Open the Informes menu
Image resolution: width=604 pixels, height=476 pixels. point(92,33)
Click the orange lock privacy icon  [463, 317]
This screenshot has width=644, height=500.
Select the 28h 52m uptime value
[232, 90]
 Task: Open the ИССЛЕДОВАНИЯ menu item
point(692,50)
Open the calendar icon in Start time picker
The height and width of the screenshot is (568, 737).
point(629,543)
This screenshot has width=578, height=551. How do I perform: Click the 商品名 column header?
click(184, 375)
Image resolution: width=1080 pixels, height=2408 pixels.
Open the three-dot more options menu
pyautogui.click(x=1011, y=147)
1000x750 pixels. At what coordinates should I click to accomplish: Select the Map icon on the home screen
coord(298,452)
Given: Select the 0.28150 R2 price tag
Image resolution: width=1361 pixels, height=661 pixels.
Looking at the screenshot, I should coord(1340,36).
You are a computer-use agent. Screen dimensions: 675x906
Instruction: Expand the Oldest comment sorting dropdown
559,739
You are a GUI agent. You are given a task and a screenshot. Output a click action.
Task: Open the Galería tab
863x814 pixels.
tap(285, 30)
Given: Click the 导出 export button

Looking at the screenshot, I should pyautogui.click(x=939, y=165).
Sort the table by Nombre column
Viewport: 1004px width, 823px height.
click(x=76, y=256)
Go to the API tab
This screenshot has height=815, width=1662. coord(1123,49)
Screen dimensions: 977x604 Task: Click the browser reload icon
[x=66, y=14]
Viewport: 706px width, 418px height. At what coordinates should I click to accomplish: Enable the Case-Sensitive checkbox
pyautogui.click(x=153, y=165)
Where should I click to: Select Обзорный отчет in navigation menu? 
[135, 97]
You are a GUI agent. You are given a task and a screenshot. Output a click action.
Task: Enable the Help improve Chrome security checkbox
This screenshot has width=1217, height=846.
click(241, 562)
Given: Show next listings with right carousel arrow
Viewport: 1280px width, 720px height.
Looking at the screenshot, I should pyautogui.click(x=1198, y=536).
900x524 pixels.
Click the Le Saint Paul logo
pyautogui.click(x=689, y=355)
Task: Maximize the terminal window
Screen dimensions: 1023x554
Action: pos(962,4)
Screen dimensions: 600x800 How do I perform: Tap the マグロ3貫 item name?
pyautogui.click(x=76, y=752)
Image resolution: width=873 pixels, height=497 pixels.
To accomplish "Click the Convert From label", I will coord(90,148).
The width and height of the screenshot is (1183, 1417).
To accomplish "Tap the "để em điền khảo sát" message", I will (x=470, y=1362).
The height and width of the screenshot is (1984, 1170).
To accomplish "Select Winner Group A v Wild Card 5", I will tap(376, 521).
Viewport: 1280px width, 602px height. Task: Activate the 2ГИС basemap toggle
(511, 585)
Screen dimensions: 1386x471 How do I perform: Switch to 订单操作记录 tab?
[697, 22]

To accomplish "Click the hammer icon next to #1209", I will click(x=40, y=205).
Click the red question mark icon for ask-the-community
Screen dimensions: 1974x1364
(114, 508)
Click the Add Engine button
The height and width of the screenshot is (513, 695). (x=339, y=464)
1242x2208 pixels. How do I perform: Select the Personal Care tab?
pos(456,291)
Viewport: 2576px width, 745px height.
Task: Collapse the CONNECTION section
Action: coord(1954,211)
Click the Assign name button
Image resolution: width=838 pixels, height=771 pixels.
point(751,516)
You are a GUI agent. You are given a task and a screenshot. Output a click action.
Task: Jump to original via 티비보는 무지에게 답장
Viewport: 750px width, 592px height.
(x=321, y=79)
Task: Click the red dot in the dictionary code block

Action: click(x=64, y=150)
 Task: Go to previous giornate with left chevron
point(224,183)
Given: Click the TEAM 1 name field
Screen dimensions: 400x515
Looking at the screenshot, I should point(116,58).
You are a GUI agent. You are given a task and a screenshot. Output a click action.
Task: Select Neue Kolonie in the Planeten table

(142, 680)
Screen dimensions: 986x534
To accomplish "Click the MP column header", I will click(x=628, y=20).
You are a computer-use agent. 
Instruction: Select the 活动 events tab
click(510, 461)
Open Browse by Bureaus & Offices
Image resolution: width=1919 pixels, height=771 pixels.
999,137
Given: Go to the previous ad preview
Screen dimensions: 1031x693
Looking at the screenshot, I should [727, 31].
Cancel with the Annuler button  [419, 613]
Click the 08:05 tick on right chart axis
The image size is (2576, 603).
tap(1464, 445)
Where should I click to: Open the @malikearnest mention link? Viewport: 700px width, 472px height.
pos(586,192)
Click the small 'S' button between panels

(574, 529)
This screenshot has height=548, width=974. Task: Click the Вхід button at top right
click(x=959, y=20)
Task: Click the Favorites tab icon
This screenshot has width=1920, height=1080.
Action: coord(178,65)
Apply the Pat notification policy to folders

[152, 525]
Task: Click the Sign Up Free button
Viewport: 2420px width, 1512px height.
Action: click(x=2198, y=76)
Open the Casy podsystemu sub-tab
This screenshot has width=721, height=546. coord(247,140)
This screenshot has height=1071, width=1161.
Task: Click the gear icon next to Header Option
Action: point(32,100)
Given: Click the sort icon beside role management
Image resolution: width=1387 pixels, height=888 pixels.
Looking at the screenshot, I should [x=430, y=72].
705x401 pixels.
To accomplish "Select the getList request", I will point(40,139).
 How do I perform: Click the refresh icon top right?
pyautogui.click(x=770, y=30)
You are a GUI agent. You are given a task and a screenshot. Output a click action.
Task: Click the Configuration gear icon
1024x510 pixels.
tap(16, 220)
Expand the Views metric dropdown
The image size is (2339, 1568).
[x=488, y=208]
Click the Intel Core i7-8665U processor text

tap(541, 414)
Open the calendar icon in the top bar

▶ **ASSIGNMENT**
Determine the count of lines in the data above with the string "computer" in them, and give that count alone.

▶ **RESULT**
2